For many people, the family separation crisis was a short-lived outrage that appeared to be quickly corrected. The policy’s cruelty, chaotic implementation and ultimate rescission by executive order amid a torrent of international condemnation are well known.

The harsh reality is that on the one-year anniversary of the administration’s “zero tolerance” policy that led to family separations, the crisis never truly ended. Here in the Rio Grande Valley, our work monitoring the federal courthouse in McAllen for family separations has revealed a grim routine as the policy’s effects drag on.

Today marks nearly one year of visiting the courthouse, where we conduct hurried intake interviews with traumatized parents and family members separated from their children.

This crisis began with President Trump’s choice to turn our nation’s federal courthouses along the border into family separation factories, abusing a historically little-used law criminalizing border crossing even for asylum seekers. This means that for an entire year, government policy has sought to criminally charge every person regardless of circumstance in federal court.

Reversing this crisis requires ending zero tolerance immediately and repealing the underlying criminal law it is based on, a welcome step at least one presidential candidate has advocated.

The family separation nightmare was set into motion by a new Department of Justice prosecutorial policy — so-called “zero-tolerance”— resulting in every single immigrant apprehended by Border Patrol potentially being charged with the misdemeanor of “illegal entry.” The president abused this existing law and manufactured a crisis, intentionally using criminal prosecutions as an excuse to rip families apart, ensnaring asylum seekers in the criminal system, and subjecting children to torture through prolonged detention with no plan for reunification. There are still parents today who have not seen their children since they were separated.

A national uproar led to a federal injunction and executive order allegedly putting an end to this crisis. Our data collected in McAllen show this disaster never ended. In fact, while Trump administration officials claim that family separations since June are rare, we have documented 272 family separations and nearly 40 separations of parents from their children in McAllen alone, in just one of the 18 federal district courts on the Southwest border.

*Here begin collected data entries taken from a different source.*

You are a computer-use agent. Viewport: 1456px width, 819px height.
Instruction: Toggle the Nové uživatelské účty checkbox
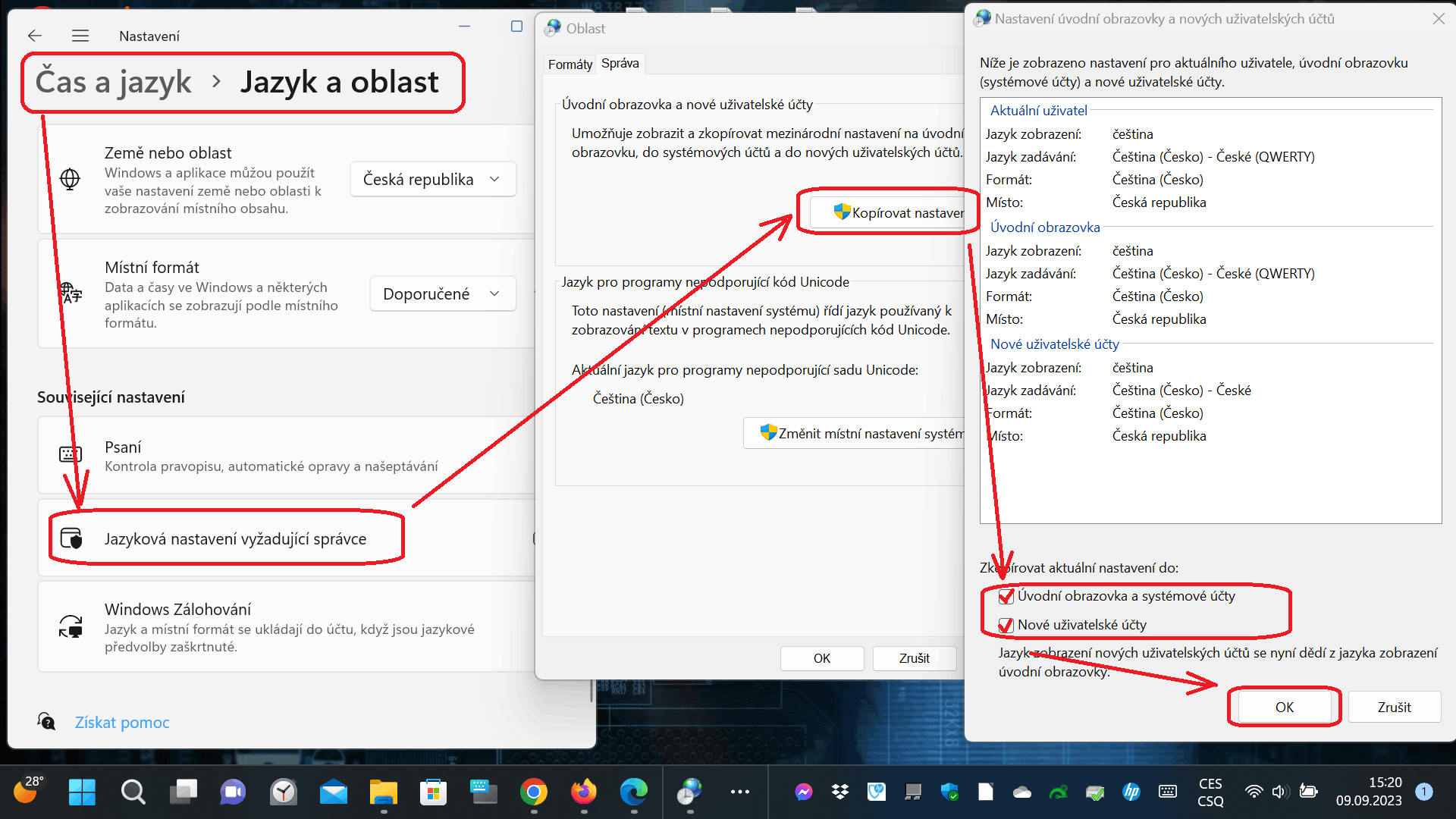tap(1006, 626)
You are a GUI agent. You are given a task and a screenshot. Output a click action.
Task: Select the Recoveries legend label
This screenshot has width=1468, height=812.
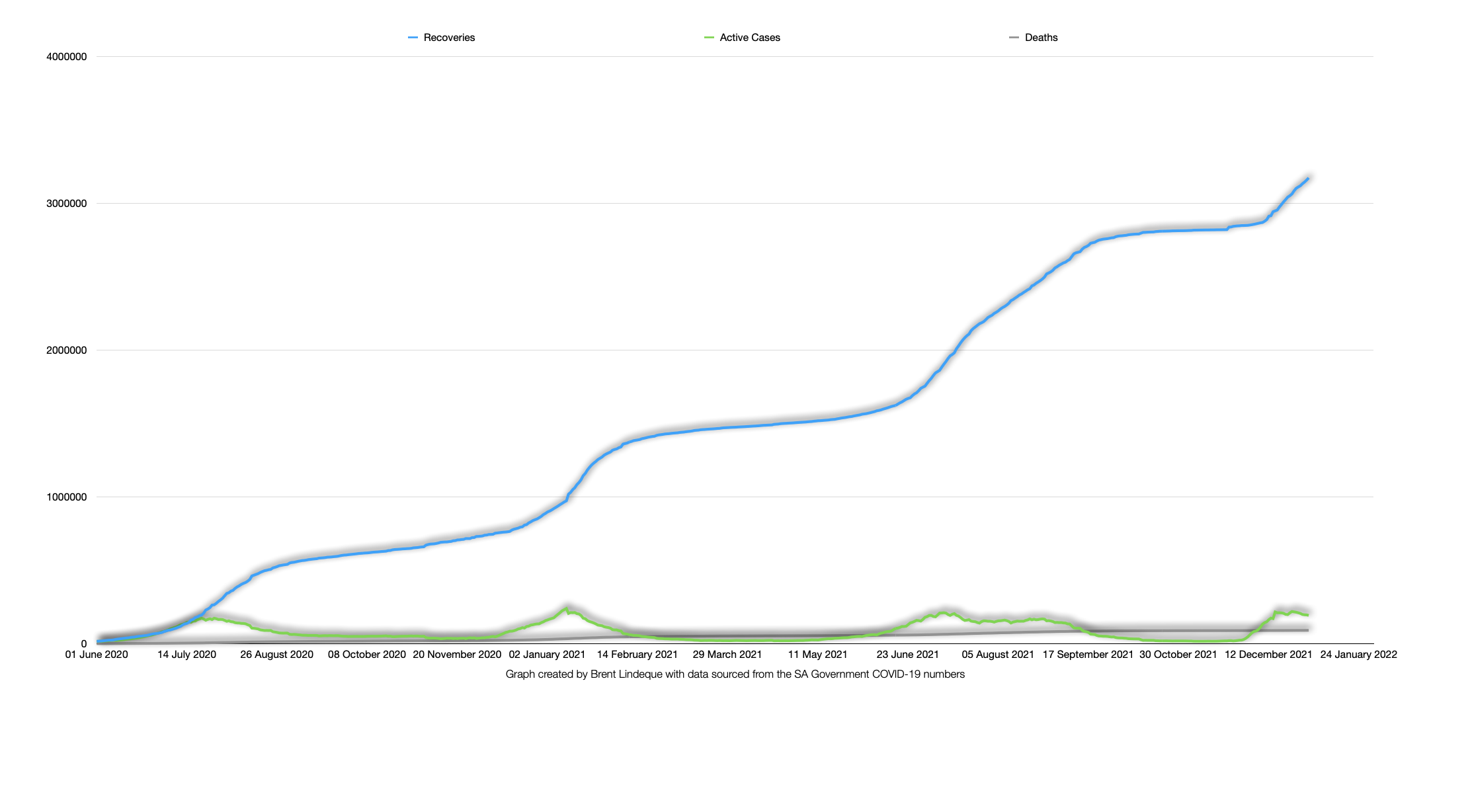tap(449, 38)
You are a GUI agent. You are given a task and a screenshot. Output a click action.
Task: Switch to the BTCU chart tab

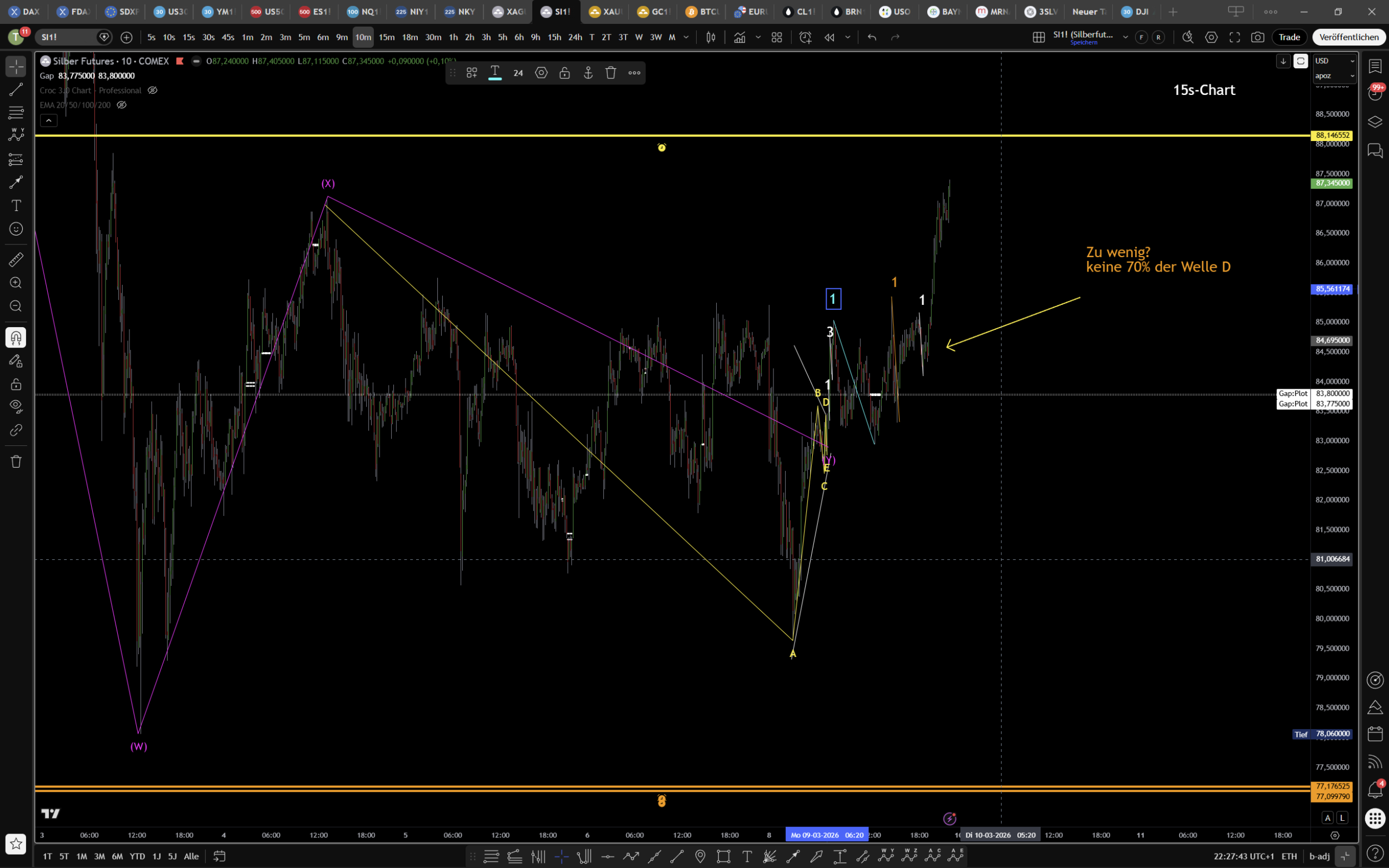(x=703, y=12)
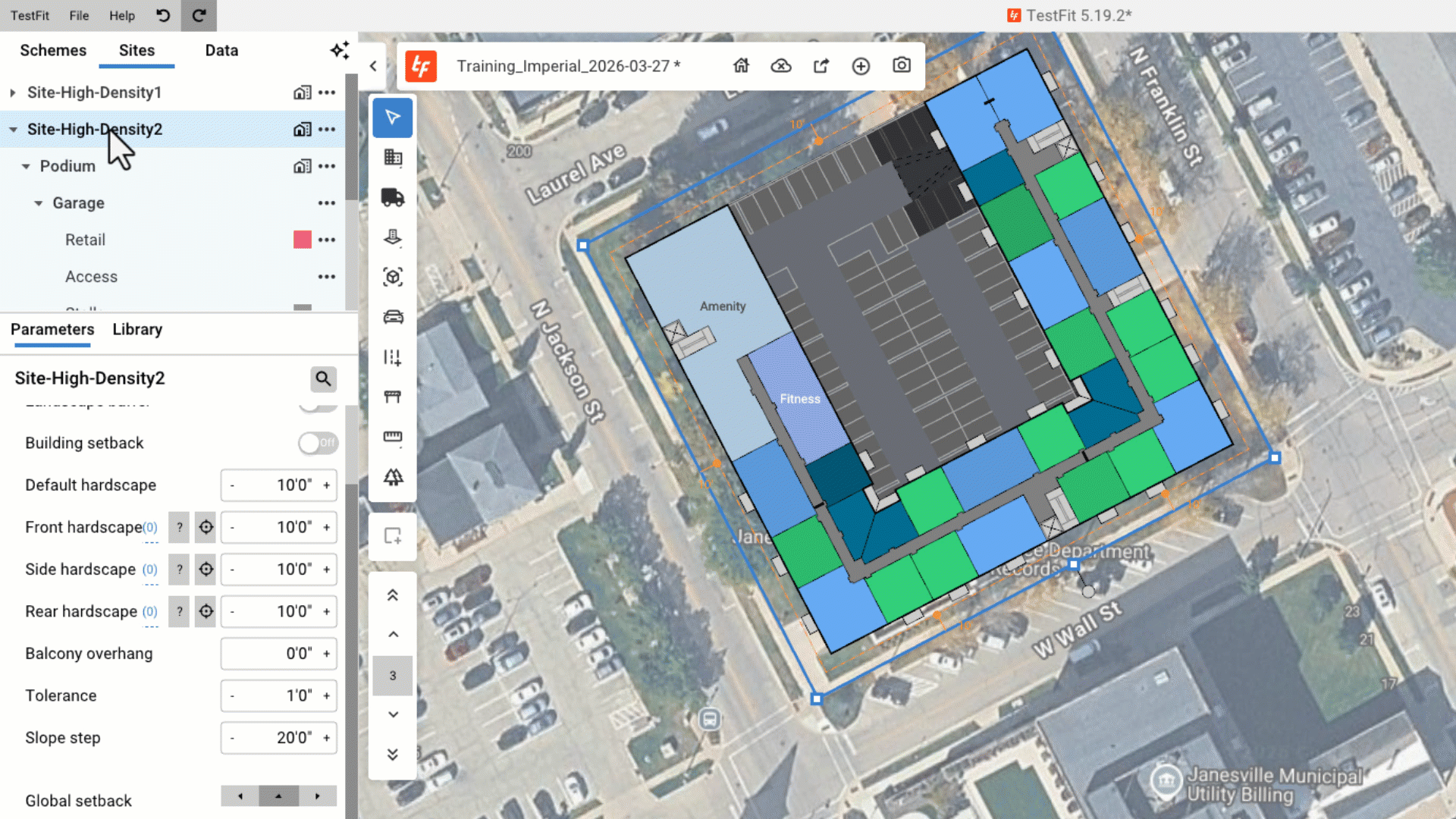1456x819 pixels.
Task: Open the Library tab
Action: point(137,329)
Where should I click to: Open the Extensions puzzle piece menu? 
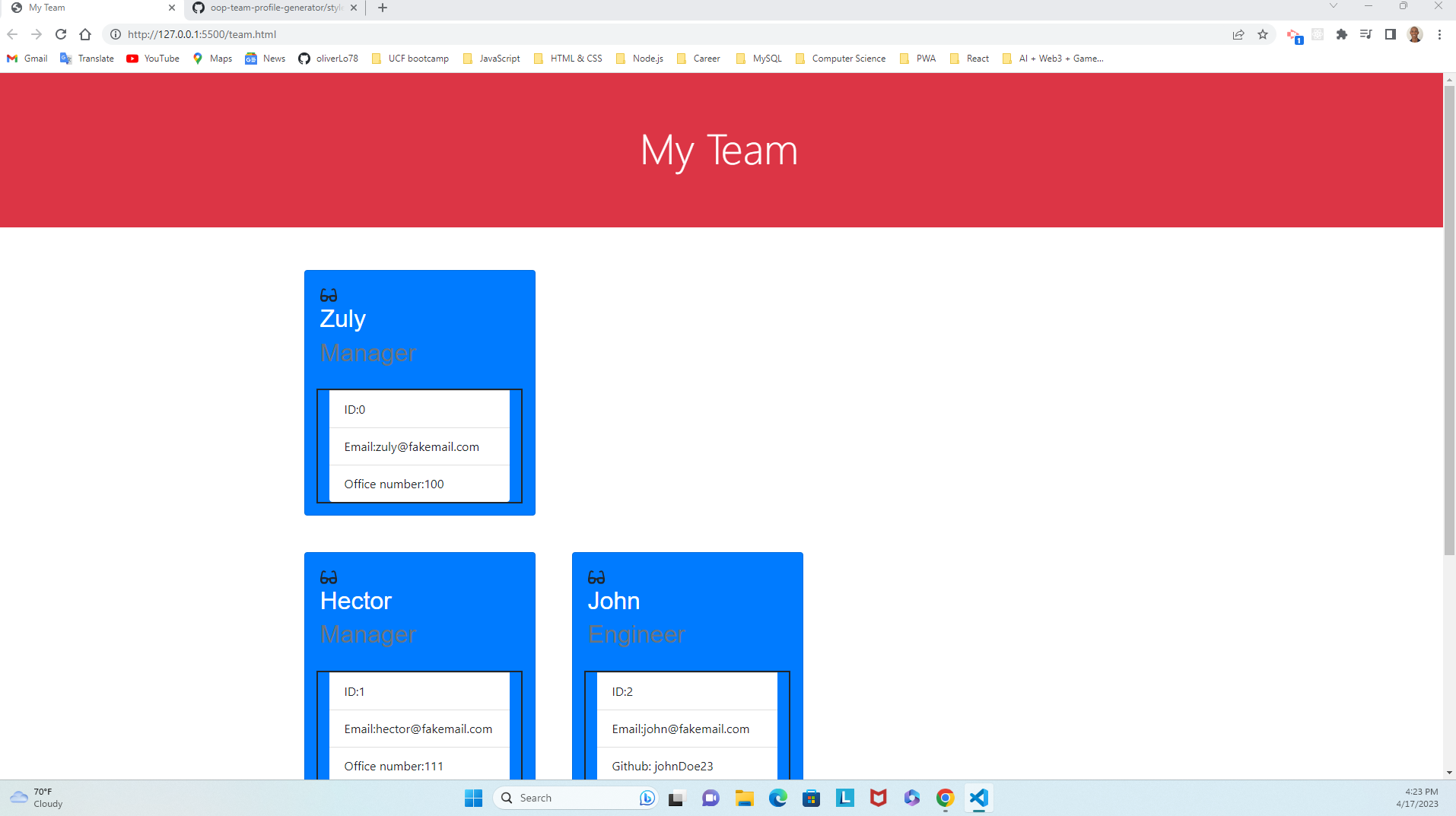(x=1342, y=34)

In an effort to deflate its numbers, the government only considers biological parent-child relationships relevant for tracking separations. This erases the dozens of grandparents, aunts, uncles, older siblings and cousins we interviewed who in many instances are the only real caretakers in their young relatives’ lives.

Because our monitoring only happens in McAllen, we know these numbers are just the tip of the iceberg.

Today, the Trump administration continues to work around the clock to scare the American people into believing there is a national emergency brewing at our borders.

As a native and attorney in the Rio Grande Valley, I know this is simply untrue.

Families who are supposed to be held for no more than 72 hours under Customs and Border Protection policy are being held for more than a week and then released by the hundreds to paint an image of danger and chaos. Last year, the government shipped parents apprehended in South Texas all over the country because of supposed“spacing” issues.

There is nothing to indicate that capacity is any different now — and immigration numbers are nowhere near what we saw in the 1990s and 2000s.

Ricky Garza is a fellow/staff attorney with the Texas Civil Rights Project office based in Alamo. A McAllen native, Garza graduated from Columbia Law School and received his bachelor’s degree from Georgetown University in international relations. As the 2018 Herbert and Nell Singer Social Justice Fellow, he focuses on the intersection of over-policing and immigration enforcement in Texas border communities.